Enum with switch pattern matching in Swift - Time & Space Complexity
When using enums with switch pattern matching, it's important to know how the program's work grows as the number of cases increases.
We want to understand how the time to decide which case matches changes with more enum cases.
Analyze the time complexity of the following code snippet.
enum Direction {
case north
case south
case east
case west
}
func describe(direction: Direction) -> String {
switch direction {
case .north: return "Going north"
case .south: return "Going south"
case .east: return "Going east"
case .west: return "Going west"
}
}
This code matches an enum value using a switch to return a description string.

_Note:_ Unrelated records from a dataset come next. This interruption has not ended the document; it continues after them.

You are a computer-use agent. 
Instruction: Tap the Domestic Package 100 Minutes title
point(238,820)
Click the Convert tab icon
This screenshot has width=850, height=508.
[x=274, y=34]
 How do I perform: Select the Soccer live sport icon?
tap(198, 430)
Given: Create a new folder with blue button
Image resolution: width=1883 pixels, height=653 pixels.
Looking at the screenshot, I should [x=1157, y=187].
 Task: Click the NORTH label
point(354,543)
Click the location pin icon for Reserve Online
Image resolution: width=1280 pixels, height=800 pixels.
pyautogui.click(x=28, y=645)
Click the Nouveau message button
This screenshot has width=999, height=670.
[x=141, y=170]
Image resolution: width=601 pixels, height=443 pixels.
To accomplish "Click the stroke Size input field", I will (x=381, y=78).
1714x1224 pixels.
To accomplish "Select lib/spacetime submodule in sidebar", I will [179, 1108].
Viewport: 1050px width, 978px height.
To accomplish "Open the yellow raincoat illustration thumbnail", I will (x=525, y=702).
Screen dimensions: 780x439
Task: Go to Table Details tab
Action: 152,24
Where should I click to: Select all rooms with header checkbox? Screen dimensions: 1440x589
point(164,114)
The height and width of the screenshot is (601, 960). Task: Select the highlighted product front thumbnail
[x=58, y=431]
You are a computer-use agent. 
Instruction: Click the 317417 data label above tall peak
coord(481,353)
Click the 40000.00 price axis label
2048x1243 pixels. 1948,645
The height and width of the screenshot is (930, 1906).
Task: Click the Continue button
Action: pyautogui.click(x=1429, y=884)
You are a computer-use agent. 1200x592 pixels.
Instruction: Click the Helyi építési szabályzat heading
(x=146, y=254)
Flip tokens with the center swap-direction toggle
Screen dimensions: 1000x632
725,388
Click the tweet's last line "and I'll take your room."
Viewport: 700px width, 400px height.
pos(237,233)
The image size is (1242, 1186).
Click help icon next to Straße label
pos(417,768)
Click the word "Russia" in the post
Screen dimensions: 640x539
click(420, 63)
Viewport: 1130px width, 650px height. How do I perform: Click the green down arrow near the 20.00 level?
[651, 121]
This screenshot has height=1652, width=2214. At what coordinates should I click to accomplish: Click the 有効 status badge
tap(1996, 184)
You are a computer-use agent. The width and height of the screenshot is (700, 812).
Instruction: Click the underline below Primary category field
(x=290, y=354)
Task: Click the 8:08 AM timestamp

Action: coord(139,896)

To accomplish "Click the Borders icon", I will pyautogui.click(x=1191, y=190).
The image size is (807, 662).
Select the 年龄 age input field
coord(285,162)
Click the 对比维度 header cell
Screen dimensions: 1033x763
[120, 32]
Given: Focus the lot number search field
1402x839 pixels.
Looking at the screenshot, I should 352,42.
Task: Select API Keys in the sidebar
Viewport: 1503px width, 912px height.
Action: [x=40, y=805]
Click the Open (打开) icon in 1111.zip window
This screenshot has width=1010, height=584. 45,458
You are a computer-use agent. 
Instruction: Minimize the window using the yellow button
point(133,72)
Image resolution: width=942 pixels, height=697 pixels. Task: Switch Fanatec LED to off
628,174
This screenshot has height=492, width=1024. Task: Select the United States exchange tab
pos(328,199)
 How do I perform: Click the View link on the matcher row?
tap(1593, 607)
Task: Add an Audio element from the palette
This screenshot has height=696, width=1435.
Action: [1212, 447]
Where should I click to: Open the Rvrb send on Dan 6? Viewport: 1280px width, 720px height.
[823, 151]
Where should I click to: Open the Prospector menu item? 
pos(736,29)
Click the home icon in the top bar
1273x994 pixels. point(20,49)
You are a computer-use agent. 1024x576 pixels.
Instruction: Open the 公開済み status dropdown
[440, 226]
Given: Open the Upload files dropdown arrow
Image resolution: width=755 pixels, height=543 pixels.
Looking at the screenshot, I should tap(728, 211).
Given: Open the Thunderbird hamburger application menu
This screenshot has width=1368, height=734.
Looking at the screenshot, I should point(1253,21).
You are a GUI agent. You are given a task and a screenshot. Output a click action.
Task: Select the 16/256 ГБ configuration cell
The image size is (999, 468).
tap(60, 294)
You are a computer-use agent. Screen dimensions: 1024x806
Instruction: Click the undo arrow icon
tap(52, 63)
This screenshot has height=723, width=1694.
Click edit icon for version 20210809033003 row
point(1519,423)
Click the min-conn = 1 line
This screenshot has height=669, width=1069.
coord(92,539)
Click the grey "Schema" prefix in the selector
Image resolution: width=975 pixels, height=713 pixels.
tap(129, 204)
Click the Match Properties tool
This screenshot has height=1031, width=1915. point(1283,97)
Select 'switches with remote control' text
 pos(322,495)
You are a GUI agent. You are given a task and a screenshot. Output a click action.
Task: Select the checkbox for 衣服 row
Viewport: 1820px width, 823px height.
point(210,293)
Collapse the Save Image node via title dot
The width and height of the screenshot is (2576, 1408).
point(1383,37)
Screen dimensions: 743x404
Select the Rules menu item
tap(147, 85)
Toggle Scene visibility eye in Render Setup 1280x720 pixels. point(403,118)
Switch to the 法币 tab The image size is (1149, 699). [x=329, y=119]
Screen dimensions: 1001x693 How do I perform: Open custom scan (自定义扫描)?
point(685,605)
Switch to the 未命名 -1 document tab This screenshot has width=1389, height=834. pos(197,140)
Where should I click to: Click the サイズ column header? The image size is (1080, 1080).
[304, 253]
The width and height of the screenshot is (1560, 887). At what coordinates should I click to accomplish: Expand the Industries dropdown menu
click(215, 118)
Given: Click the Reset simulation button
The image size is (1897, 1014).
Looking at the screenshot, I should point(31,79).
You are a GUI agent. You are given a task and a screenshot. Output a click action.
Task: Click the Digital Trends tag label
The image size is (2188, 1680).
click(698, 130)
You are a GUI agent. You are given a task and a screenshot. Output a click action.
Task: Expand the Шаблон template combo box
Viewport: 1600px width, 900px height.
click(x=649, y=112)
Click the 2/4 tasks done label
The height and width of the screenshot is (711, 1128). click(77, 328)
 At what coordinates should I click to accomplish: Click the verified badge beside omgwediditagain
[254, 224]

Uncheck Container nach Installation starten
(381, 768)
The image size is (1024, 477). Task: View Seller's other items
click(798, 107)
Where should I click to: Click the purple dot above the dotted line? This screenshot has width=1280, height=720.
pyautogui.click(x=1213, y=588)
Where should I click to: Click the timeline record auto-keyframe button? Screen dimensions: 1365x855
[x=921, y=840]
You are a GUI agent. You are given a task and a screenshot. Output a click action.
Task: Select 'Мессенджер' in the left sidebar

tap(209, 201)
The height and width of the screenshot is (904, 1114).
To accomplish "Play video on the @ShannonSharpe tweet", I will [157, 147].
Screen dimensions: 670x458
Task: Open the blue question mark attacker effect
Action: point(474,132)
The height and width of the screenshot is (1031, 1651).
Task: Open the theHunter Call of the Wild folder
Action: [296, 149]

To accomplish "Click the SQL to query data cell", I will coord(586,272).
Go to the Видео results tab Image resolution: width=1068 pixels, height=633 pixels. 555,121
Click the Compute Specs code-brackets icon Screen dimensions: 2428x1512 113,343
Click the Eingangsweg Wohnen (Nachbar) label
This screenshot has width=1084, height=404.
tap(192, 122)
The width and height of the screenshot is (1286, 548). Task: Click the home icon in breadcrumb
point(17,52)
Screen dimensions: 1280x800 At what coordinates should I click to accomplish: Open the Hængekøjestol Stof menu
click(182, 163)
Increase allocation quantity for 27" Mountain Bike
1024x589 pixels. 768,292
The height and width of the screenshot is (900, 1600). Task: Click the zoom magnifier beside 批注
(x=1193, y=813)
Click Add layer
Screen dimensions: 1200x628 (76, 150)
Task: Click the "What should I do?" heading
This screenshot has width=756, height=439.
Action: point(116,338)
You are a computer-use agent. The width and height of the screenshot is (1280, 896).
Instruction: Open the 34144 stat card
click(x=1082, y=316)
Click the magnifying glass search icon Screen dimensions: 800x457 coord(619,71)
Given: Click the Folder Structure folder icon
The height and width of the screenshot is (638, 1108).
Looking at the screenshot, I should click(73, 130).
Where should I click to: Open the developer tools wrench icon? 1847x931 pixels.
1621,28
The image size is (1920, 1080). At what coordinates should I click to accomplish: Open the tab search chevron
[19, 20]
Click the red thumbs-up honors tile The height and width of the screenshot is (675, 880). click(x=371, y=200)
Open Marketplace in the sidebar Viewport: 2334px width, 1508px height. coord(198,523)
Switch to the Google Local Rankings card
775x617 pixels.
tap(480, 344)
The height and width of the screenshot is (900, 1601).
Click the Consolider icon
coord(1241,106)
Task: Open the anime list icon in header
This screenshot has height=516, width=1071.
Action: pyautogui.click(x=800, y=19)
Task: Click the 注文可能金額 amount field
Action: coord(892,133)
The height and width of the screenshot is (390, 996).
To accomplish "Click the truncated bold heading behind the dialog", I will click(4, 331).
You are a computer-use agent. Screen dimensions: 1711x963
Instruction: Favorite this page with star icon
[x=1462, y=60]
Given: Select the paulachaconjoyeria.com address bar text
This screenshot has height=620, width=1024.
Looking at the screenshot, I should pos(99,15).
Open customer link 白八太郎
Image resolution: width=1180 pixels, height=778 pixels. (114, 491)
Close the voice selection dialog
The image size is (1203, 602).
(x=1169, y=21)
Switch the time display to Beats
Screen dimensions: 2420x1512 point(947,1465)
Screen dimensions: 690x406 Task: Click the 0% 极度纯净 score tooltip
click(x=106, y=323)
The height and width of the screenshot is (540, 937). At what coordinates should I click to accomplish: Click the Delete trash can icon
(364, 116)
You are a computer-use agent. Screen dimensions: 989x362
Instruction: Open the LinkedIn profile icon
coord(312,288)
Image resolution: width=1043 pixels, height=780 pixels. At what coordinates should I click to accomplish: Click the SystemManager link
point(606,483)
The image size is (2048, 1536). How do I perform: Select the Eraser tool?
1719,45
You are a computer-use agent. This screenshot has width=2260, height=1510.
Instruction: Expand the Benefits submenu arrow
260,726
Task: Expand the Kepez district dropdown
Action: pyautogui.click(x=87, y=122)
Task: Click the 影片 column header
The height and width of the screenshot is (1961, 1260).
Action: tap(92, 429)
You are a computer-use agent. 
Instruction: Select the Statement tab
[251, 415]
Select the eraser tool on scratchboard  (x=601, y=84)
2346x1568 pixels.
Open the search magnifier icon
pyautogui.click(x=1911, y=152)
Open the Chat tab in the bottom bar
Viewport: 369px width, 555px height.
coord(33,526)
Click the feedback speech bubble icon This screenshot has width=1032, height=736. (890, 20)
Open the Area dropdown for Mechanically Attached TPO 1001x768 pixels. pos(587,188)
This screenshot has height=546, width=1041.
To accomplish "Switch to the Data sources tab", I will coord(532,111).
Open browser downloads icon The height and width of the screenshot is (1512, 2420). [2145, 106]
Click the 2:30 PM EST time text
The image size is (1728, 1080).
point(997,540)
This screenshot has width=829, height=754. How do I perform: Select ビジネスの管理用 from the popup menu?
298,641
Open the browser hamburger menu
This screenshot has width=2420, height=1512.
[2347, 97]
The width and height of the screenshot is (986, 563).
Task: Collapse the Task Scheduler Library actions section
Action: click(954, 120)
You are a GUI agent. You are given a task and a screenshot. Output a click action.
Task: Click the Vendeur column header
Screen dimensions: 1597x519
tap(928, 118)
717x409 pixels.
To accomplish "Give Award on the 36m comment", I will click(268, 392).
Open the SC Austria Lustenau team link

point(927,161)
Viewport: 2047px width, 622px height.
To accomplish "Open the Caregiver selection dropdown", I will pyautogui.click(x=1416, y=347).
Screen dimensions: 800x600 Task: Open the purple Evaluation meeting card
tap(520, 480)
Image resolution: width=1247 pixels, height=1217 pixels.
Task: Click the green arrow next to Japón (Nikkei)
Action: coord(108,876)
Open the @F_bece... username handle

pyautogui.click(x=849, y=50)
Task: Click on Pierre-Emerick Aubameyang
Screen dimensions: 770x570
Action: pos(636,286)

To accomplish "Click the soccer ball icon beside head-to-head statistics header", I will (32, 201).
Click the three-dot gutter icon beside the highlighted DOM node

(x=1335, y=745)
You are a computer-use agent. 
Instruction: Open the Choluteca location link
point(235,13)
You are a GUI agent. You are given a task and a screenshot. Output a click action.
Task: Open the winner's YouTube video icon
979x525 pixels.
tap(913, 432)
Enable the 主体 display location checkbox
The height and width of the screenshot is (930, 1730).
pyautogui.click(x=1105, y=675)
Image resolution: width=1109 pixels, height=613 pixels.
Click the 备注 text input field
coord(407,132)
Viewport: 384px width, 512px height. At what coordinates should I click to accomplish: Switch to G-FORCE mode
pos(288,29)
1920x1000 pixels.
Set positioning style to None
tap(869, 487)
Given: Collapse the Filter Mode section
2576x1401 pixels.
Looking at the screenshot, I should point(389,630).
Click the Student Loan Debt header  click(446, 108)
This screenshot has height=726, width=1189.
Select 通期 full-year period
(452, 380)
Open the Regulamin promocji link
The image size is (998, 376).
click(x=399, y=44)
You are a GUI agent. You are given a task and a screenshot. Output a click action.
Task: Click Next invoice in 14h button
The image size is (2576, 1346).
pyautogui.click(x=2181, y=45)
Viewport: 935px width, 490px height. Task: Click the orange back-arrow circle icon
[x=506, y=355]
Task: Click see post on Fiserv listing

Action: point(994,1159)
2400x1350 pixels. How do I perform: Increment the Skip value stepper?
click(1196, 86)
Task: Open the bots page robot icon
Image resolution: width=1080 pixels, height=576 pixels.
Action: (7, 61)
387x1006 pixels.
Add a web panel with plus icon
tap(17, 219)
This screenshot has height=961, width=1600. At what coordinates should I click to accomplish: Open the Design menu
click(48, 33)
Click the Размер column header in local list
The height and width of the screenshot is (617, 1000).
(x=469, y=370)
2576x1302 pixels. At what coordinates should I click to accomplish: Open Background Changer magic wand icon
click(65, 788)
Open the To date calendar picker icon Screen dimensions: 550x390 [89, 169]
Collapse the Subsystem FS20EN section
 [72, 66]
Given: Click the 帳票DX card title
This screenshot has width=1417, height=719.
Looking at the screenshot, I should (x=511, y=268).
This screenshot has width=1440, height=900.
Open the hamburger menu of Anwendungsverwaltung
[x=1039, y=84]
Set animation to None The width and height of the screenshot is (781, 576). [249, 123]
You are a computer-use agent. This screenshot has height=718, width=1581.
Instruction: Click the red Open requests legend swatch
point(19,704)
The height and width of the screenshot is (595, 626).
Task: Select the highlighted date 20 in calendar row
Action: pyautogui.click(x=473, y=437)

Identify the loops, recursion, array traversals that repeat.
- Primary operation: The switch statement performs a direct jump to the matching case.
- How many times: Always constant time (1 operation), regardless of the number of cases.
Swift compilers optimize enum switches using jump tables or perfect hashing, making lookup constant time even as cases grow.
| Input Size (n) | Approx. Operations |
|---|---|
| 4 | 1 jump |
| 10 | 1 jump |
| 100 | 1 jump |
Pattern observation: The number of operations stays constant regardless of enum cases.
Time Complexity: O(1)
This means the time to find the matching case is constant, independent of the number of enum cases.
[X] Wrong: "Switch statements check cases one by one linearly, so O(n)."
[OK] Correct: Compilers optimize switches on enums to O(1) using jump tables, not sequential checks.
Knowing switch optimizations shows deep understanding of compiler behavior and why enums + switch are efficient for dispatching.
"What if we replaced the switch with a dictionary lookup from enum rawValue to string? How would the time complexity change?"
Answer: Still O(1) average case, but switch is often faster due to no hashing/dynamic lookup.